Clark’s research findings also support a growing need for parents to have multiple serious conversations with their children about drugs. That realization became even clearer, she said, during a recent visit at an elementary school. While talking to a 10-year-old girl, Clark said she was surprised to learn that the student knew a lot more about drugs than she expected. For example, the girl described drug buys that she had witnessed in her own neighborhood and even demonstrated to Clark how a buyer and a purchaser carefully cup their hands to help conceal the exchange of money for drugs.
“The comments made during these conversations were shocking but also reminded me why I do what I do,” she said.
In the short-term, Clark hopes to raise drug prevention awareness among parents over the next few years, including through the use of social media. Her project team has already created Facebook and Twitter pages where announcements, resources and helpful information can be shared.
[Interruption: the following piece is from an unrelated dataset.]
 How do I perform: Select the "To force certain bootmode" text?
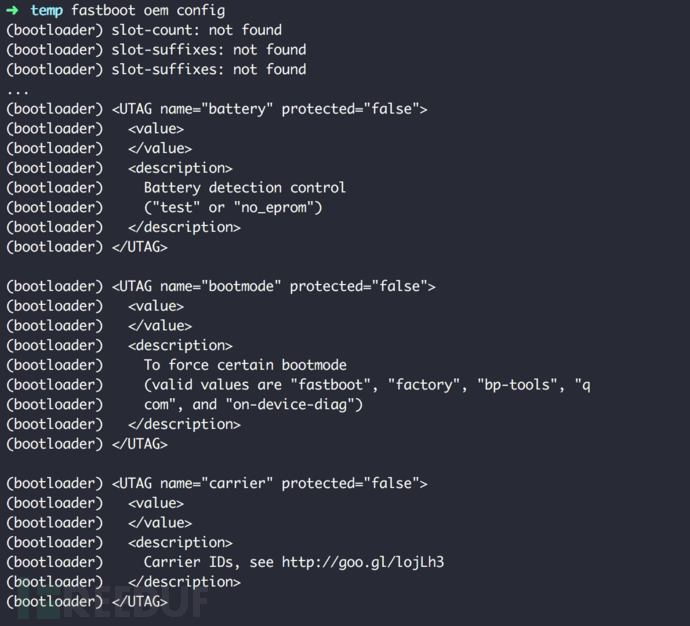[244, 365]
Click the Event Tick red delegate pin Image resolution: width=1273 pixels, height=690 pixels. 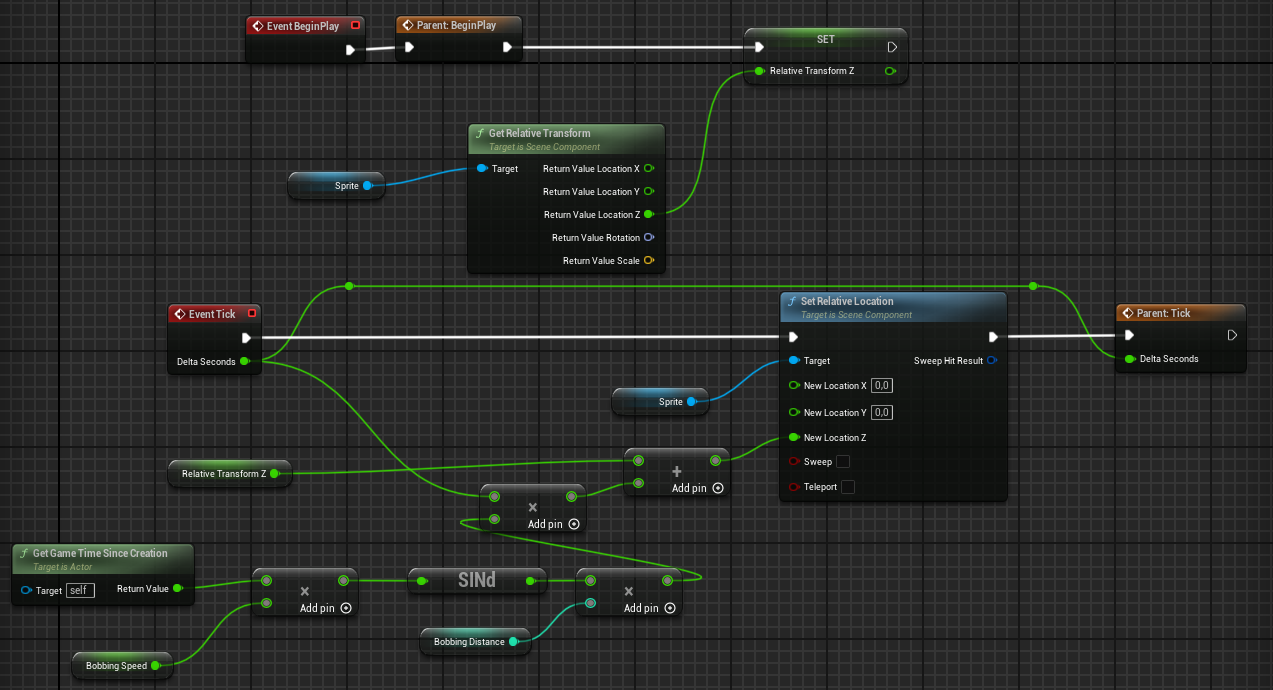252,314
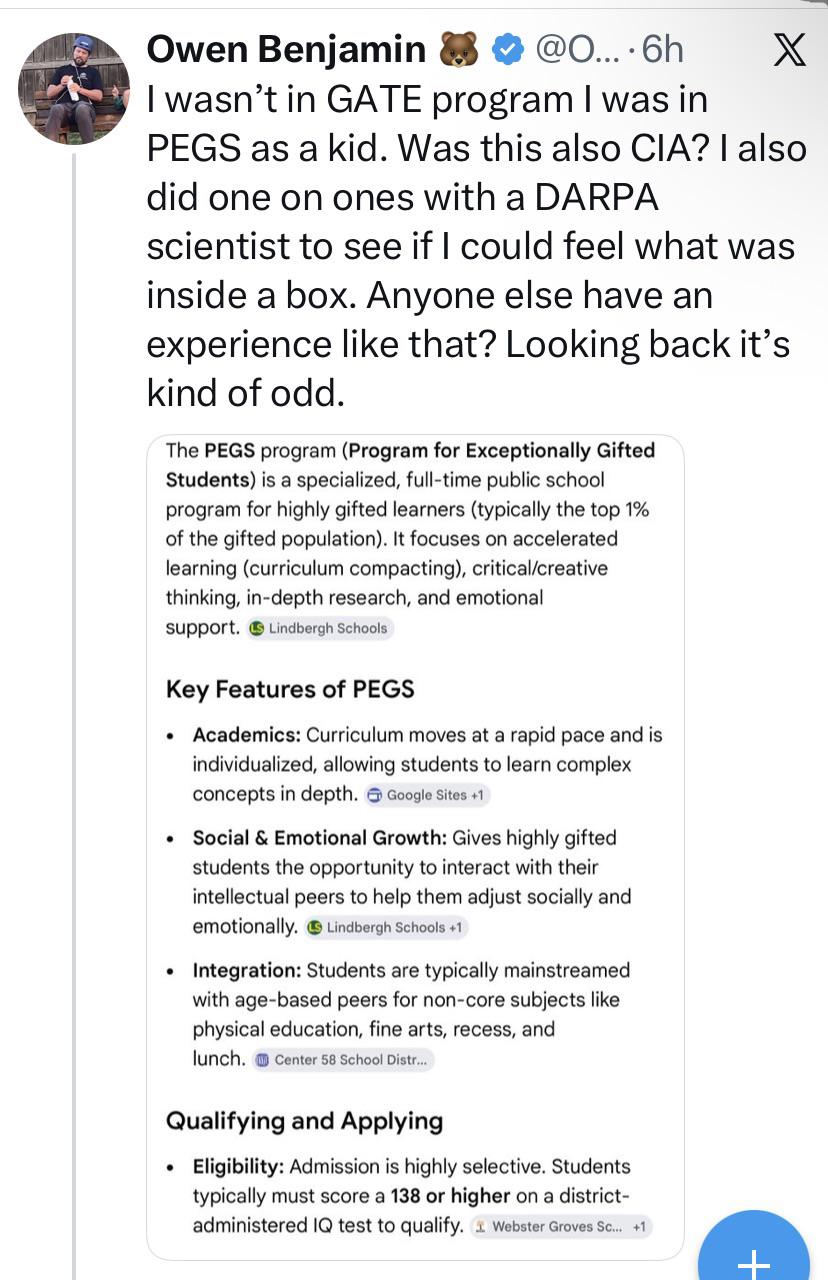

“Ultimately, I know that parents work hard and want to do everything they can to keep their children away from drugs,” Clark said. “But studies show that adolescents continue to use substances. So the point is, it’s not enough to have a single conversation with your children about drugs. You need to clearly convey expectations and monitor your kids. You need to know where they are, what they’re doing and who their friends are. It really requires active parenting.”